= Assignment A =
From the article on nanotube motors, reproduce everything from "The researchers propose" down to "a rotating shaft.".
= Assignment B =
In the researchers' simulations described in the article on nanotube motors, what determined the gas flow rate?
= Assignment C =
Render this sentence from the article on nanotube motors in Spanish: "The motor could eventually be used to drive nanoscale machines."

One especially useful component of a microscopic
machine would be a motor. Researchers from the Chung-Ang University in
Korea have worked out how a nanoscale gas turbine made from nanotubes
would work.
Nanotubes are rolled-up sheets of carbon atoms that can be narrower
than a nanometer in diameter. A nanometer is one millionth of a millimeter,
which is the span of 10 hydrogen atoms, or one-thousandth the diameter
of an E. coli bacterium.
The researchers studied the friction between the outer nanotube
surface and gas flowing past it with the idea that this friction could
be used to provide engine torque, or the force required to turn a shaft.
They found that multiwall, or nested nanotubes, which experienced
no friction between the tubes, can be used to make nanotube motors that
can be efficiently operated and controlled by low liquid or gas flow rates.
The motor could eventually be used to drive nanoscale machines.
Previous research showed that an inner tube pulled partway out
of a multi-wall carbon nanotube will snap back due to molecular electrostatic
forces, and will continue to slide back and forth millions of times a
second.
The researchers propose to use such a nanotube oscillator as a
piston to pump the gas or liquid through a nanotube loop. The gas flow
would spin a nanotube modified to have gear teeth. The gear-modified nanotube,
embedded perpendicularly in the gas flow loop, would produce the motor's
output in the form of a rotating shaft.
In the researchers' simulations, the speed of the oscillator determined
the gas flow rate, which controlled the speed of the motor.
Nanotube motors could become practical within seven years, according
to the researchers. The work appeared in the November issue of Nanotechnology.

= Supplied data =
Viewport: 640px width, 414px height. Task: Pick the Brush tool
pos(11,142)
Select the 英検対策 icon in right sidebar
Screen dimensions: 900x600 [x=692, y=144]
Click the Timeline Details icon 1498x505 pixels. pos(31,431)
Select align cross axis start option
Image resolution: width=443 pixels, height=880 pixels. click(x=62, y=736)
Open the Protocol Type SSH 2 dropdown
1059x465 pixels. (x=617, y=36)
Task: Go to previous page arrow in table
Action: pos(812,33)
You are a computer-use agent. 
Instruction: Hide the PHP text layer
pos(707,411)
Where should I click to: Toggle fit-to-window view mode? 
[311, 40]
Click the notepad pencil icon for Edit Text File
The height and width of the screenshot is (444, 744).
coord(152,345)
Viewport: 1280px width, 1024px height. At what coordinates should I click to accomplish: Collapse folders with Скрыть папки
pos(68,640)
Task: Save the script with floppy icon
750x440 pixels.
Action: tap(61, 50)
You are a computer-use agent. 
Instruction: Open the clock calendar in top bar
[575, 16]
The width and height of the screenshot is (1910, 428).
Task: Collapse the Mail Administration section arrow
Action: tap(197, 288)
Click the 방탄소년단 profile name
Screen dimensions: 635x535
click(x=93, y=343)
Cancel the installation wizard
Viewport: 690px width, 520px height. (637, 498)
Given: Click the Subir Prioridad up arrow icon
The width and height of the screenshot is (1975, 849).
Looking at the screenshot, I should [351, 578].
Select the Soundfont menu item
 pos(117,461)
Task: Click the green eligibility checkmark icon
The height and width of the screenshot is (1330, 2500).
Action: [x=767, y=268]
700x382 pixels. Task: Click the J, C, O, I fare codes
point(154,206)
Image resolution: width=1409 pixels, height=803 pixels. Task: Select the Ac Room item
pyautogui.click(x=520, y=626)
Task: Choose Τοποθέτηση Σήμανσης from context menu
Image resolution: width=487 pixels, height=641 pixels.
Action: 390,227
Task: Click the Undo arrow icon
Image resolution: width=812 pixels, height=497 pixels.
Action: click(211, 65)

= Output A =
The researchers propose to use such a nanotube oscillator as a
piston to pump the gas or liquid through a nanotube loop. The gas flow
would spin a nanotube modified to have gear teeth. The gear-modified nanotube,
embedded perpendicularly in the gas flow loop, would produce the motor's
output in the form of a rotating shaft.

= Output B =
The speed of the oscillator.

= Output C =
Con el tiempo, el motor podría usarse para impulsar máquinas a nanoescala.